BLOCCO DI TESTO:
◇ ◇ ◇ ◇ ◇ ◇ ◇

Se sul primato attribuito a salute, famiglia, amicizia, libertà e amore sia la graduatoria che la rilevanza del “molto importante” risultano simili tra giovani “dentro” e “fuori” dalla Chiesa, sui valori materialistici e sulle cosiddette motivazioni “estrinseche” i giovani che partecipano alla vita delle comunità ecclesiali si mostrano più refrattari. L’importanza attribuita al benessere economico, al guadagnare, alla carriera, al prestigio sociale risulta circa la metà di quella dei loro coetanei che non partecipano. Al contrario il significato dato a solidarietà, pace, impegno sociale e anche politica risulta più elevato, in alcuni casi in misura considerevole. Sono dati interessanti che rincuorano e confermano la bontà dell’impegno educativo delle comunità cristiane, anche in un’ottica di pura rilevanza civica.
Certo questi dati non devono indurre ad accontentarsi del lavoro educativo in atto, perché l’esigenza di educare ai valori e alla fiducia, anche solo dal punto di vista sociale, è sempre forte. Manca spesso la capacità di tradurre il messaggio evangelico in modo “attraente” per i giovani, con un linguaggio comprensibile, con strumenti educativi adatti ai tempi e alla lunghezza d’onda della comunicazione contemporanea. Se oggi la dimensione dell’“inducere” nel processo educativo (stimolare, insegnare, indurre) è presente, manca certamente una capacità di “seducere”, ovvero instillare nei ragazzi la forza e la bellezza dei valori di solidarietà e cittadinanza che il Vangelo contiene in modo profondo.
Mancano soprattutto scuole di formazione sociale capaci di parlare e attirare giovani con linguaggi più freschi e coinvolgenti. Una piccola esperienza è quella di Cives, spazio di formazione civica, organizzato dall’Università Cattolica di Piacenza che nelle Diocesi di Piacenza e Benevento da oltre 20 anni cerca di introdurre innovazioni metodologiche nel percorso educativo alla cittadinanza.

La Settimana Sociale dei cattolici italiani di Taranto 
In questa direzione la 49 Settimana Sociale, organizzata il 22-25 ottobre 2021 nella città pugliese è un altro segno molto incoraggiante per la Chiesa italiana, sia per la partecipazione vivace e colorata di tantissimi giovani sia per i contenuti elaborati nei mesi preparatori e nei lavori di gruppo del convegno. Sono state proposte politiche concrete per rispondere al quesito che ha titolato l’evento “Il pianeta che speriamo. Ambiente, lavoro, futuro”: dalla tassazione dei mali e non beni al superamento degli appalti al massimo ribasso soprattutto nei servizi alla persona, dall’introduzione di indicatori sociali ed ambientali per la premialità di manager, lavoratrici e lavoratori, all’obbligatorietà della rendicontazione non finanziaria per le imprese con oltre 250 dipendenti, dai bond sociali di territorio per lo sviluppo comunitario ad una maggiore e migliore formazione appunto.

◇ ◇ ◇ ◇ ◇ ◇ ◇

DATI DELL'ESERCIZIO:

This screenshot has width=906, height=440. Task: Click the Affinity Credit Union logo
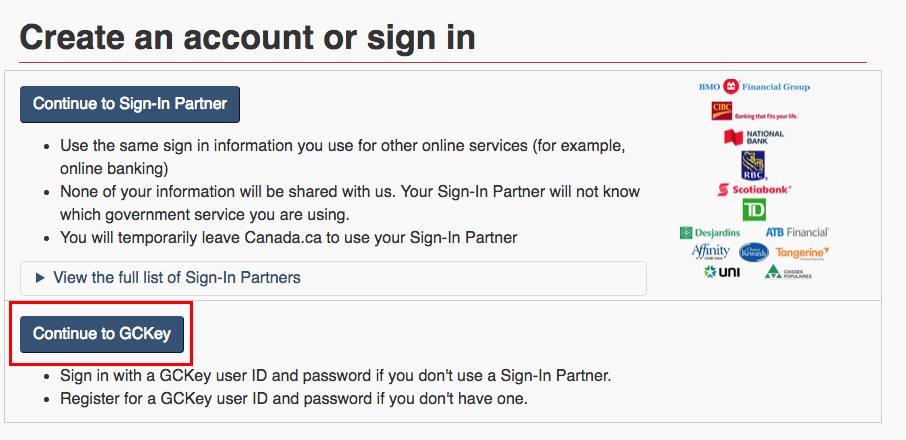(710, 252)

◇ ◇ ◇ ◇ ◇ ◇ ◇

CONSEGNE:
**1.** Riproduci tale e quale il passo del testo sui giovani e la Chiesa che si apre con le parole contenenti "Certo questi dati" e si chiude con "in modo profondo.".
**2.** Rispondi in breve a queste domande sul testo sui giovani e la Chiesa:
(a) Chi organizza Cives?
(b) In quali giorni si è svolta la 49 Settimana Sociale?
(c) Rispetto ai coetanei che non partecipano, quanta importanza danno al benessere economico i giovani che partecipano alla vita delle comunità ecclesiali?

SOLUZIONI:
**1.**
Certo questi dati non devono indurre ad accontentarsi del lavoro educativo in atto, perché l’esigenza di educare ai valori e alla fiducia, anche solo dal punto di vista sociale, è sempre forte. Manca spesso la capacità di tradurre il messaggio evangelico in modo “attraente” per i giovani, con un linguaggio comprensibile, con strumenti educativi adatti ai tempi e alla lunghezza d’onda della comunicazione contemporanea. Se oggi la dimensione dell’“inducere” nel processo educativo (stimolare, insegnare, indurre) è presente, manca certamente una capacità di “seducere”, ovvero instillare nei ragazzi la forza e la bellezza dei valori di solidarietà e cittadinanza che il Vangelo contiene in modo profondo.

**2.**
(a) L'Università Cattolica di Piacenza.
(b) Dal 22 al 25 ottobre 2021.
(c) Circa la metà.